Mogul Mowgli’s hard-hitting, deeply personal exploration of identity, Pakistani culture and family leaves a lasting impression long after the credits roll, thanks in no small part to its leading man, Riz Ahmed, who hits career-best form.

He plays Zed, an aspiring rapper on the cusp of his first world tour, struck by a debilitating illness that threatens his career and life as he knows it. Meanwhile, he grapples with his family’s expectations of him as a Muslim, and his own place within the culture in which he was raised and how his music and image fits within it. With his ill health breeding self-doubt, he becomes prone to surreal dreamscapes in which he faces embodiments of his fears, his every move watched on by a man whose face is covered in flowers.

Riz Ahmed as Zed.

Though the film veers into Zed’s disorientated mindset to varying degrees of success, it’s at its most confident when leaning fully into the sobering reality of his situation, allowing Ahmed to tackle the complexities of his character’s struggles with a moving subtlety. Physically, as Zed tries to recover from the loss of movement in his legs, and mentally, as he comes to terms with his fading aspirations of going on tour and the toll of his treatment on his body, Ahmed wrings every ounce of his characters’ struggle out onto the screen.

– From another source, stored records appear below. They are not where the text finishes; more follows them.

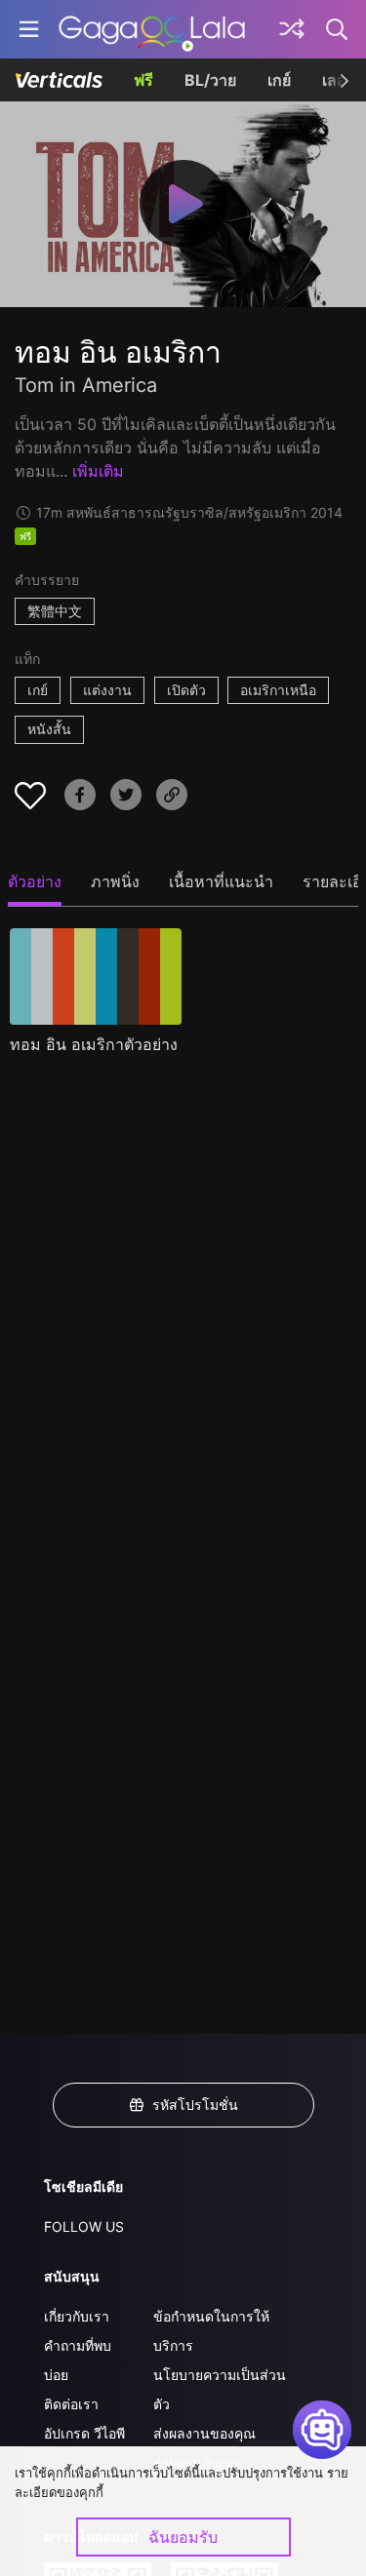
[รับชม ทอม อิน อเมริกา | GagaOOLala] (152, 29)
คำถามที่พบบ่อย (77, 2360)
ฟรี (143, 80)
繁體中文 (54, 611)
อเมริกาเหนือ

On a surface level, it’s losing his ability to perform (and the idea of being usurped by preposterous rival musician RPG (“Without Apartheid, there’d be no Nando’s chicken”)) that drives Zed’s inner turmoil, but the film makes it clear that his reckoning with who he is away from his music is just as great a cause for self-discovery. His culture – reflected in the living room conversations with his family, in sessions of prayer, in his mother and father’s borderline overbearing parenting, in the fluid use of language which lays bare his family’s ties to both England and Pakistan – contradict with how he outwardly portrays himself – in his lyrics, in his viewpoint on religion, even with his name. Ultimately, it’s not with Zed in front of a crowd (the staging of these scenes ironically one of the film’s weaker elements), but rather in exploring the contradictions in his personality, and the disconnect between who he is, where he’s from, and who he wants to be, that Mogul Mowgli shines brightest.

Rating (out of 5):

***

Mogul Mowgli was part of the programme at the BFI London Film Festival 2020.